[Stored data]
────────

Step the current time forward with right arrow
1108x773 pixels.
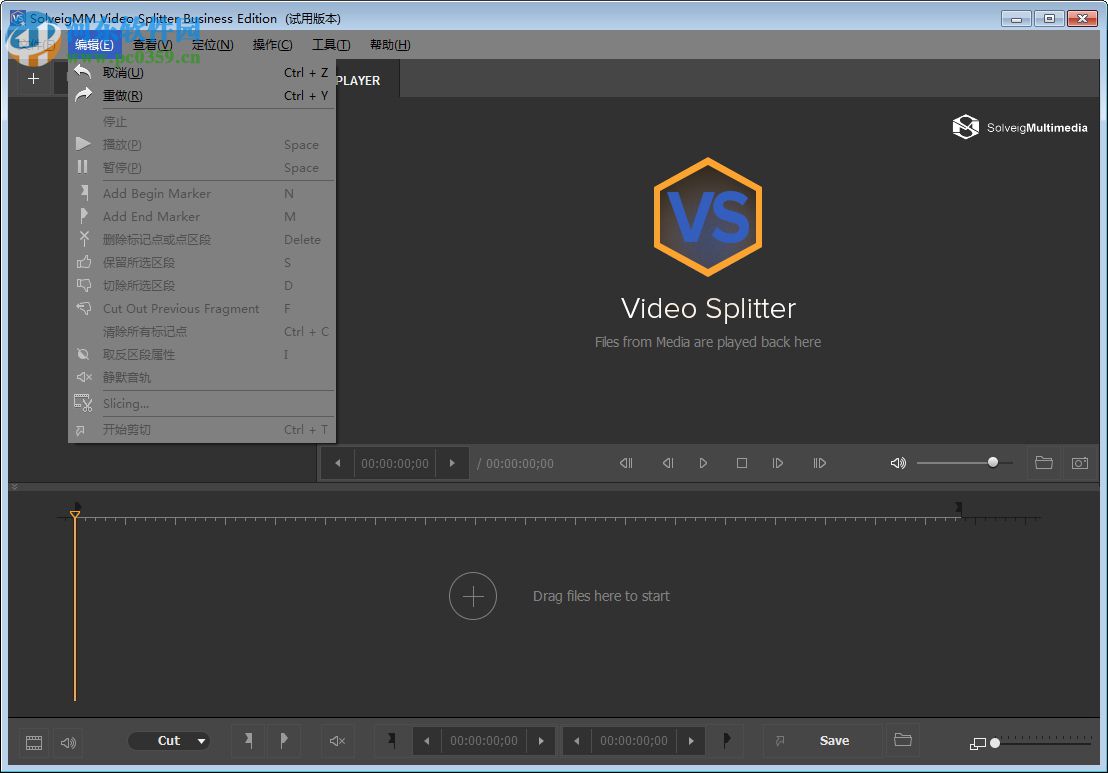click(452, 463)
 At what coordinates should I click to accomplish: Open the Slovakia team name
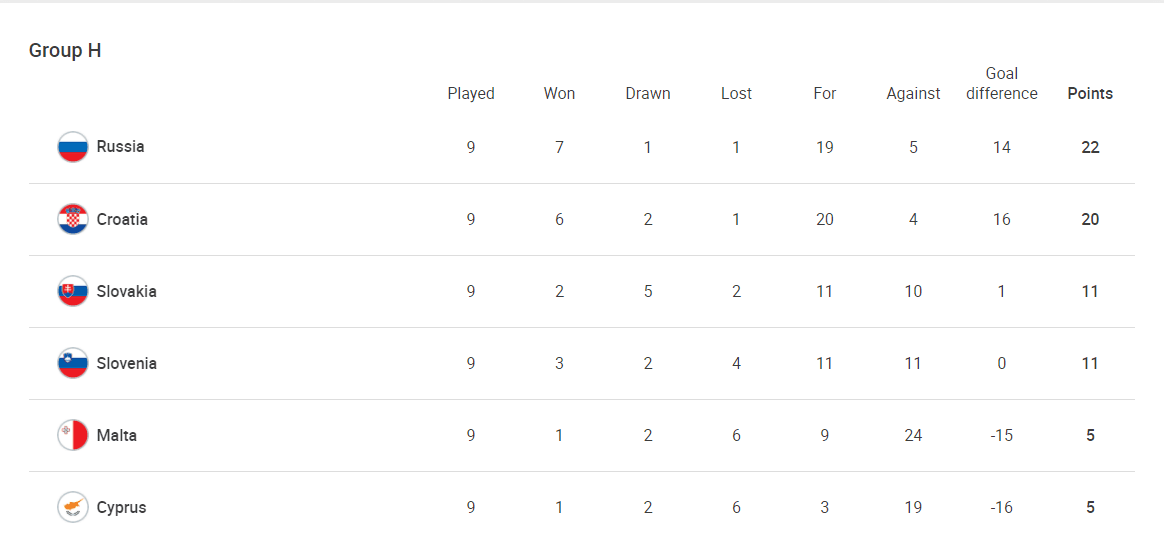(x=126, y=291)
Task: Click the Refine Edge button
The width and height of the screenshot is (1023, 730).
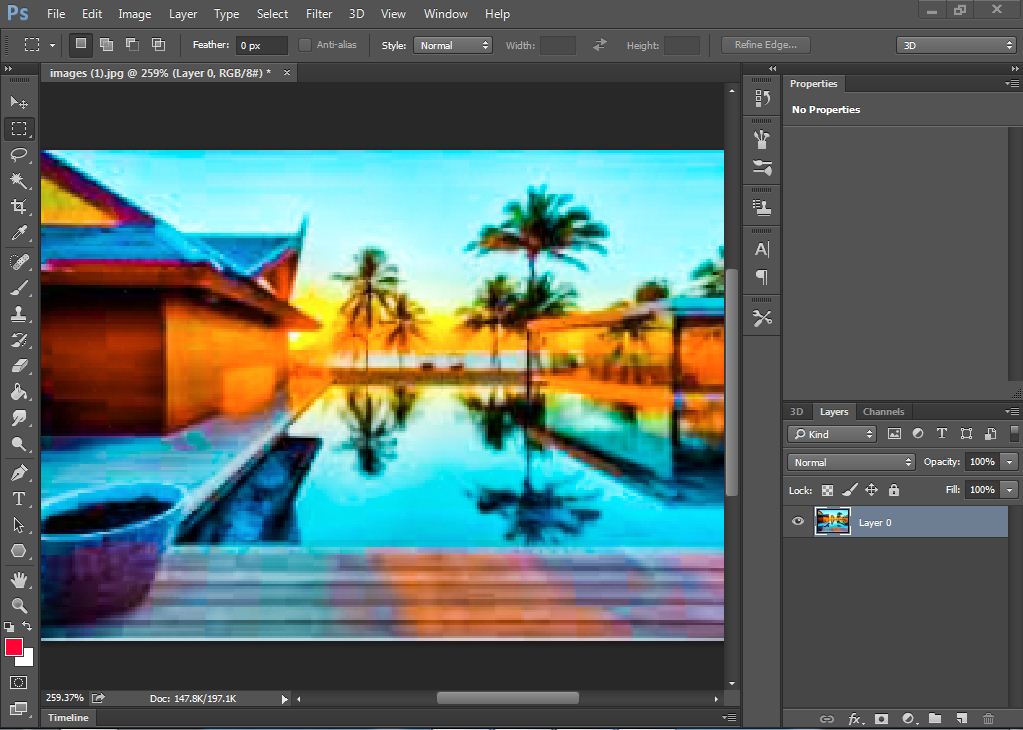Action: pyautogui.click(x=764, y=44)
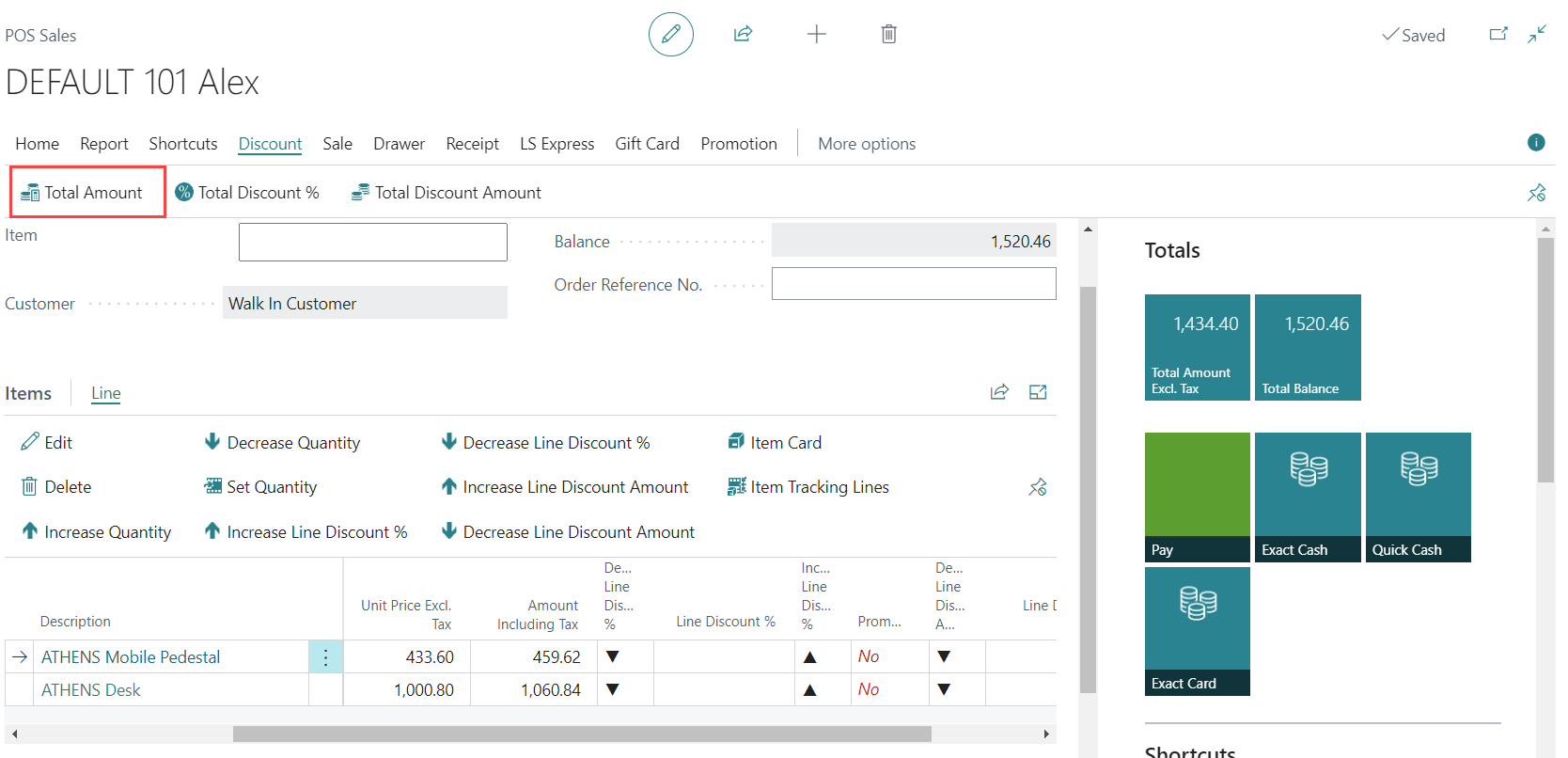Open row options for ATHENS Mobile Pedestal
This screenshot has height=758, width=1568.
coord(325,657)
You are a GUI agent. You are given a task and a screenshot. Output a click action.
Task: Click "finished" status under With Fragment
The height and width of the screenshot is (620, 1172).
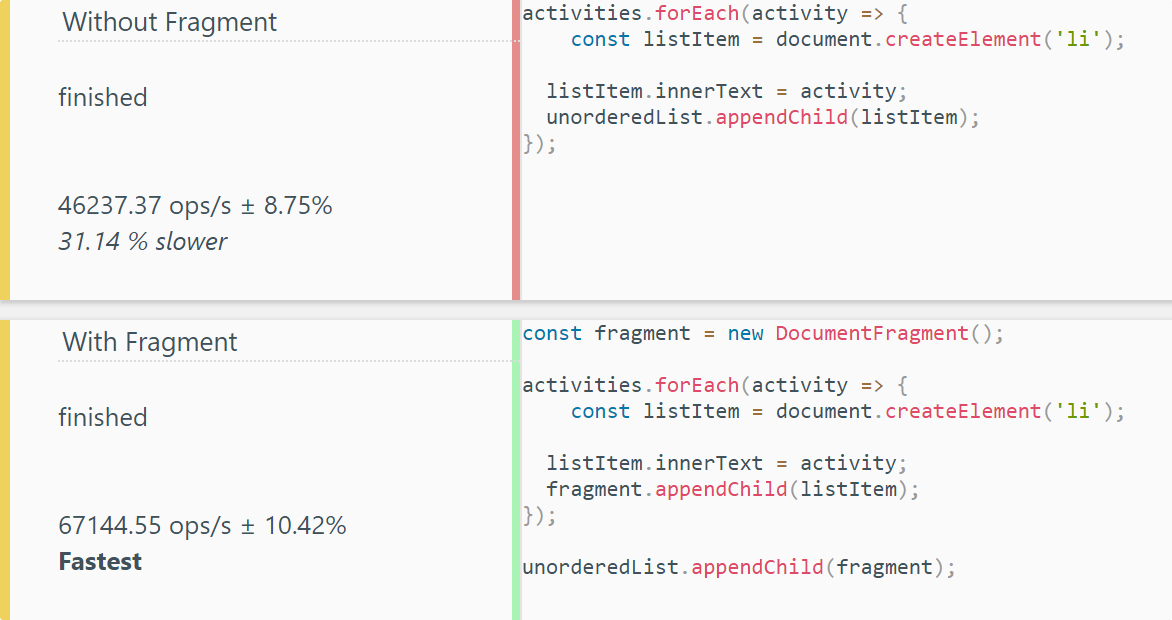pyautogui.click(x=103, y=418)
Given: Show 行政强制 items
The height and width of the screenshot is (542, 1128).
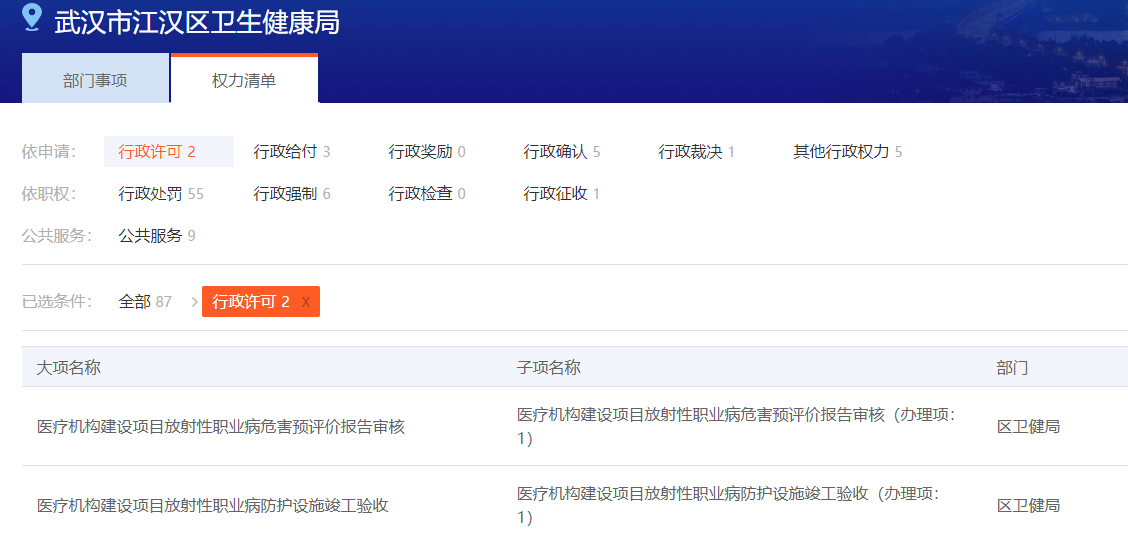Looking at the screenshot, I should 291,194.
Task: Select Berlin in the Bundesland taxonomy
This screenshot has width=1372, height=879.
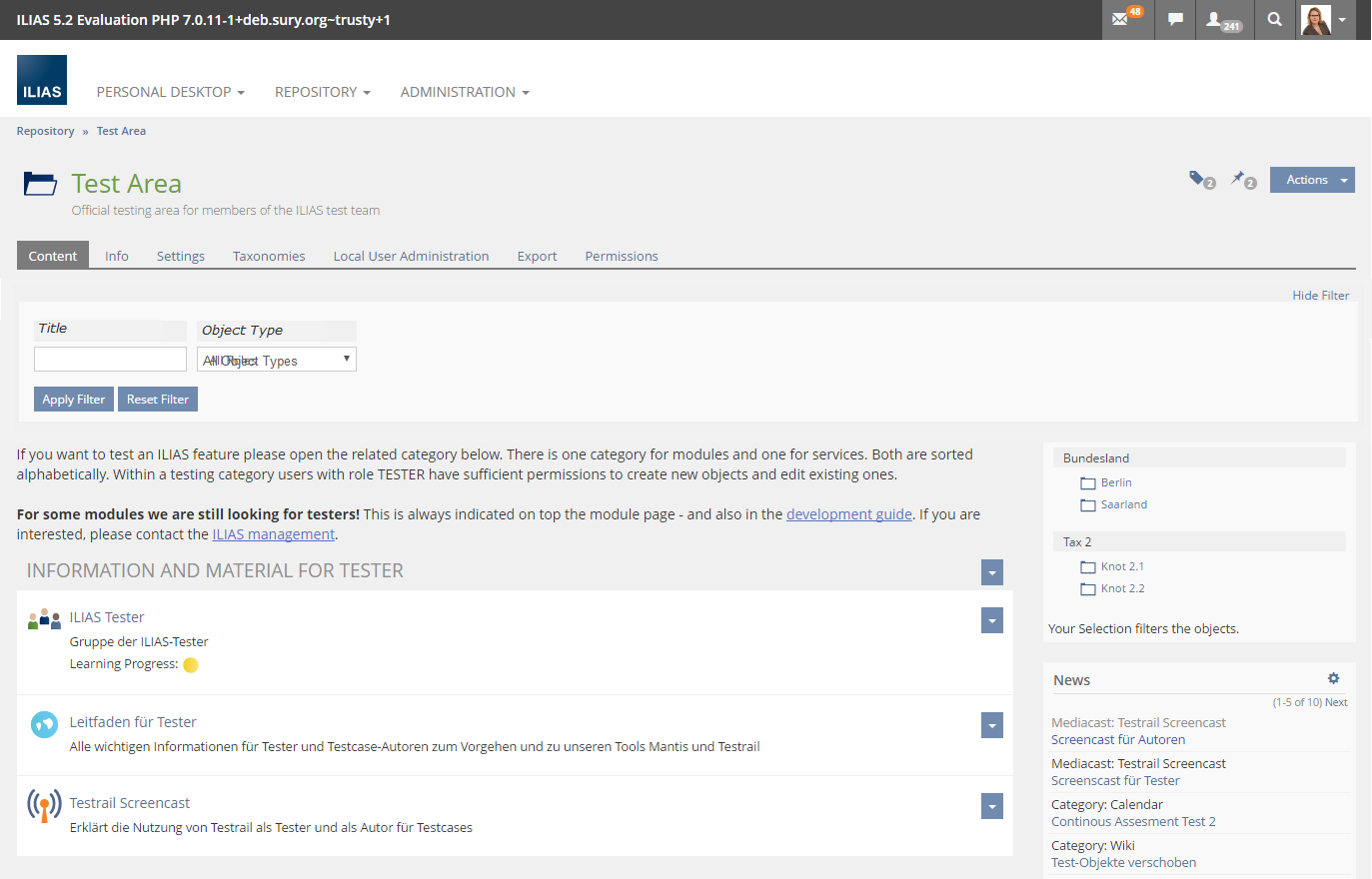Action: (x=1116, y=482)
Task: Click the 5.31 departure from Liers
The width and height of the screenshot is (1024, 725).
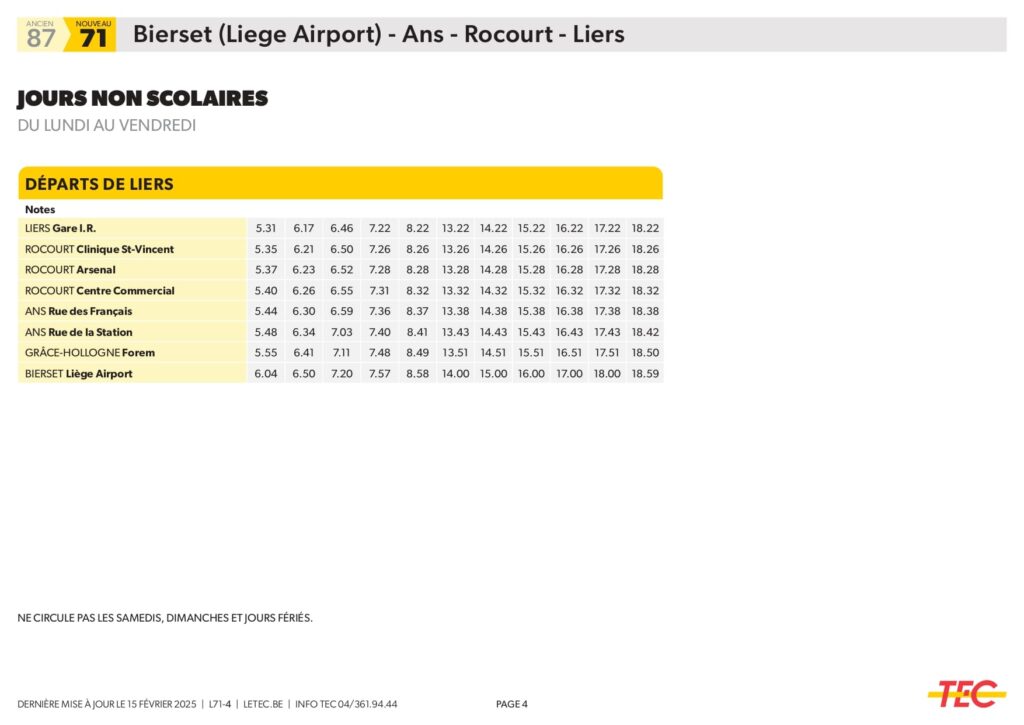Action: click(x=266, y=228)
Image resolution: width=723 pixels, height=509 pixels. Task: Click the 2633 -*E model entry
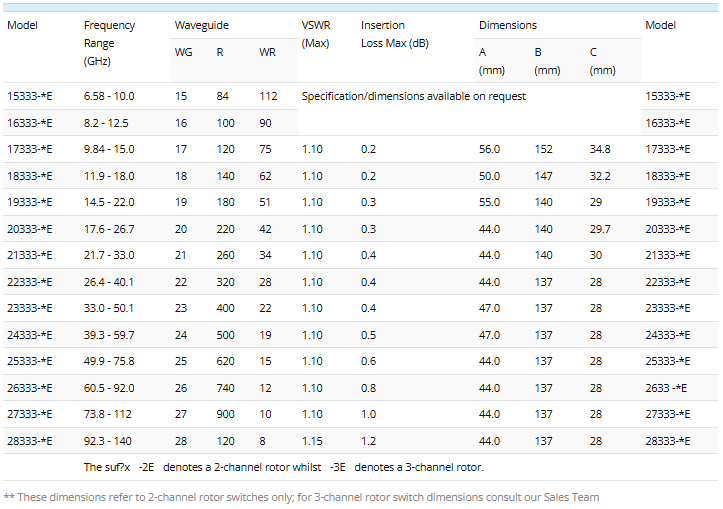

────────

• _The task_:
Only the lines from the one containing "The width and height of the screenshot is (1024, 725)." through the end of the records should be copied, exactly and with both ends included; the pictures should not.

• _Written answer_:
The width and height of the screenshot is (1024, 725).
Action: click(x=266, y=228)
Image resolution: width=723 pixels, height=509 pixels. Task: Click the 2633 -*E model entry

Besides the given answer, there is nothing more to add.